Text excerpt:
*** Block opens ***
- IRS Guidance on Reimbursement of Over-The-Counter Drugs from Employer Plans
- September 23, 2010
- Law Firm: Husch Blackwell LLP - St. Louis Office
On September 3, 2010, the IRS published guidance pertaining to the reimbursement of over-the-counter medicine and drugs ("OTC drugs") from employer-sponsored health plans. Current law permits employer-sponsored health plans, including flexible spending arrangements, health reimbursement arrangements, health savings accounts and Archer medical savings accounts, to provide tax-free reimbursement for all OTC drugs. As part of this year's Healthcare Reform legislation, employer plans will no longer be permitted to reimburse expenses for OTC drugs with two exceptions: (1) OTC drugs for which a participant has a valid prescription; and (2) insulin.
The prohibition is effective for OTC drugs purchased without a prescription after December 31, 2010. This means that amounts contributed to employer plans before the effective date may not be used to reimburse OTC drug expenses incurred on or after January 1, 2011. In addition, flexible spending accounts with grace periods that allow reimbursement for expenses incurred during the first 2 1/2 months of the following plan year using funds contributed for 2010 may not reimburse OTC drug expenses incurred on or after January 1, 2011 unless the purchases qualify for one of the exceptions. On the other hand, OTC drug expenses that were incurred before January 1, 2011 may be reimbursed after December 31, 2010 in accordance with ordinary employer plan rules.
The guidance clarifies that the prohibition on the reimbursement of OTC drugs does not apply to over-the-counter medical equipment such as crutches, bandages and blood sugar test kits, if such items are for medical care as defined by the Internal Revenue Code. The guidance also provides that a valid prescription under applicable state law is necessary to have a valid reimbursement of prescribed OTC drugs.
*** Block closes ***
Data excerpt:
*** Block opens ***
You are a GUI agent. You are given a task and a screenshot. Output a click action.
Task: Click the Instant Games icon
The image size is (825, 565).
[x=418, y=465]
*** Block closes ***
Required work:
(1) According to the text on IRS guidance for over-the-counter drug reimbursement, what two exceptions still allow employer plans to reimburse OTC drugs?
(2) Continue the text on IRS guidance for over-the-counter drug reimbursement from the point where it ends.

Answers to this exercise:
(1) OTC drugs for which the participant has a valid prescription, and insulin.

(2)
Health flexible spending and health reimbursement debit cards may no longer be used to purchase OTC drugs. Nevertheless, the IRS will not challenge the use of debit cards for expenses incurred through January 15, 2011. Also, to conform to the new law, cafeteria plan amendements may be made as late as June 30, 2011, effective retroactively for expenses incurred after December 31, 2010 or after January 15, 2011 for FSA and HRA debit card purchases.
What This Means To You
If you sponsor a health plan that currently reimburses OTC drugs, you should review the plan and may need to take one or all of the following steps:
- Evaluate whether you need to amend your plan to comply with this guidance, and adopt any required amendment by June 30, 2011.
- Ensure that the debit cards may not be used to reimburse OTC drugs on or after January 15, 2011.
- Communicate to participants that except for insulin, purchases of OTC drugs made on or after January 1, 2011 are not eligible for reimbursement without a prescription.
- Review open enrollment materials, summary plan descriptions and other participant communications to ensure the new rules are communicated to participants.
- Note that, even if you have a non-calendar year health plan that reimburses OTC drugs, the new rule will still go into effect on January 1, 2011 and will impact your plan.